Combatting Front-Running in Smart Contracts: Attack Mining, Benchmark Construction and Vulnerability Detector Evaluation

Front-running attacks have been a major concern on the blockchain. Attackers launch front-running attacks by inserting additional transactions before upcoming victim transactions to manipulate victim transaction executions and make profits. Recent studies have shown that front-running attacks are prevalent on the Ethereum blockchain and have caused millions of US dollars loss. Vulnerable smart contracts, blockchain programs invoked by transactions, are held responsible for front-running attacks. Although techniques to detect front-running vulnerabilities have been proposed, their performance on real-world vulnerable contracts is unclear. There is no large-scale benchmark based on real attacks to evaluate their capabilities.

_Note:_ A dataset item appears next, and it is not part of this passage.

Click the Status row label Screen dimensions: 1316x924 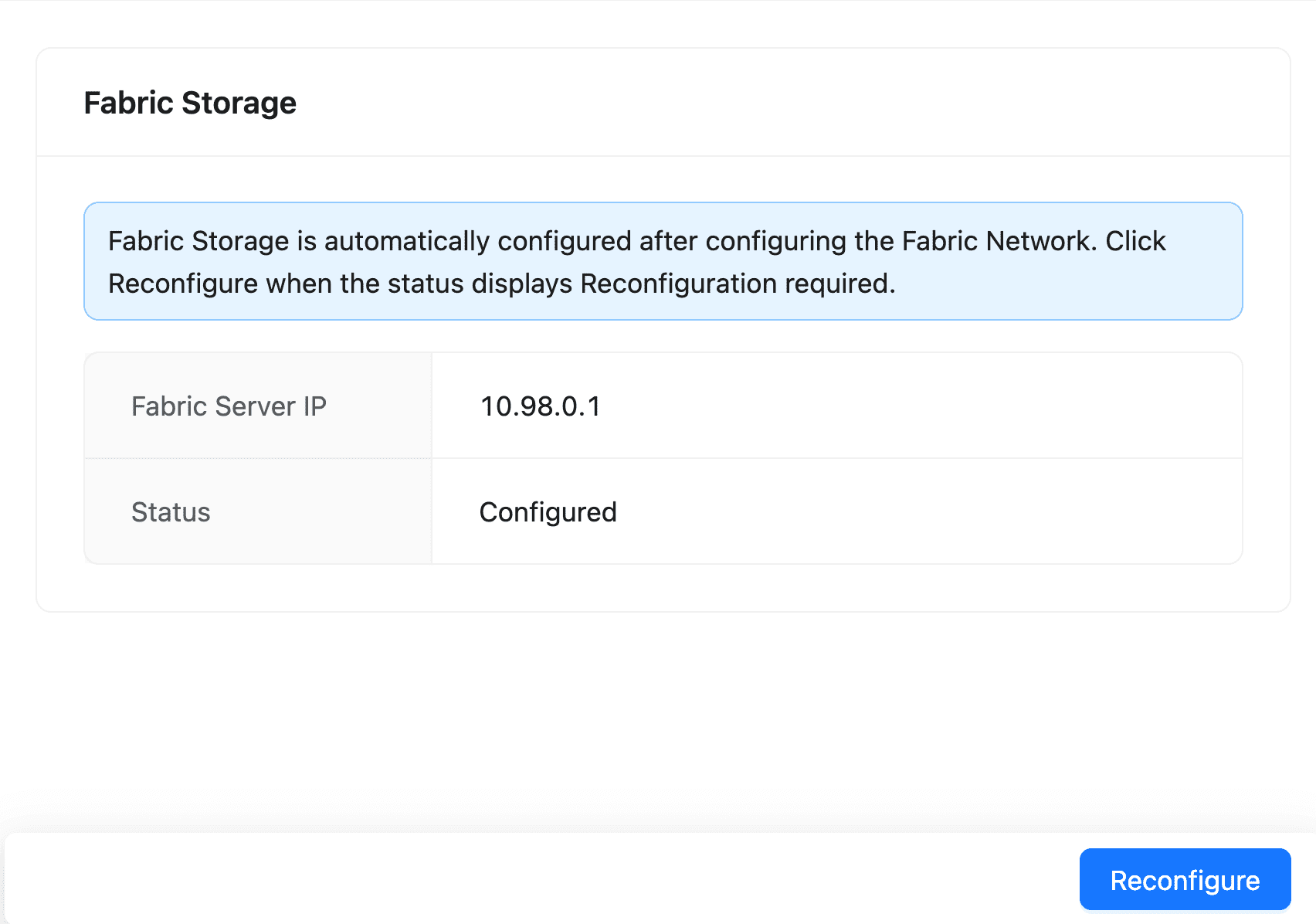[x=171, y=512]
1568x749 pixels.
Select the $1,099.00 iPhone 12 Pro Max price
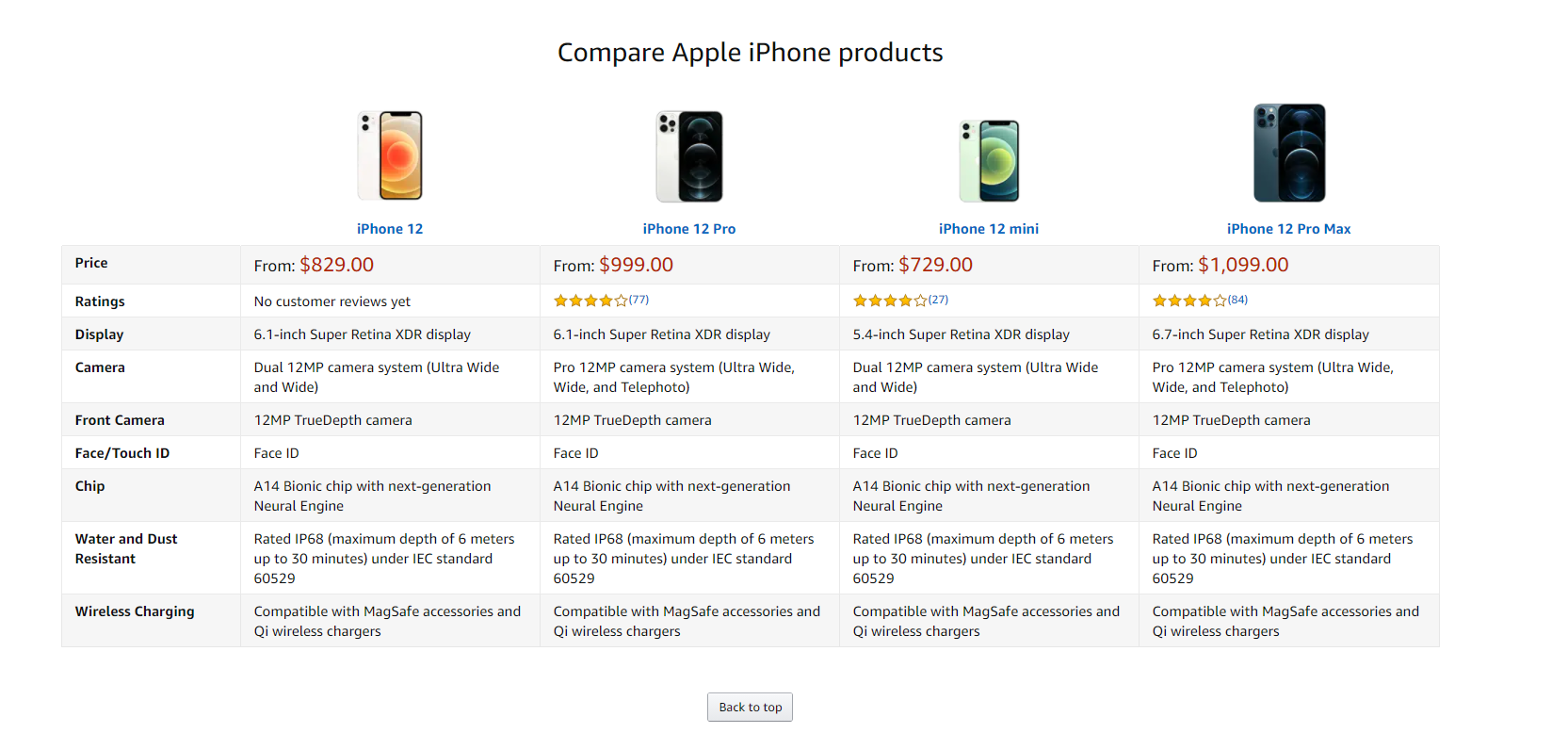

This motivates us to build a benchmark consisting of 513 real-world attacks with vulnerable code labeled in 235 distinct smart contracts. We propose automated techniques to effectively collect real-world attacks and localize the corresponding vulnerable code at scale. Our experiments show that our approaches are effective, achieving higher recall in finding real attacks and higher precision in pinpointing vulnerabilities compared to the existing techniques. The evaluation of seven state-of-the-art vulnerability detection techniques on the benchmark reveals their inadequacy in detecting front-running vulnerabilities, with a low recall of at most 6.04%. Our further analysis identifies four common limitations in existing techniques: lack of support for inter-contract analysis, inefficient constraint solving for cryptographic operations, improper vulnerability patterns, and lack of token support.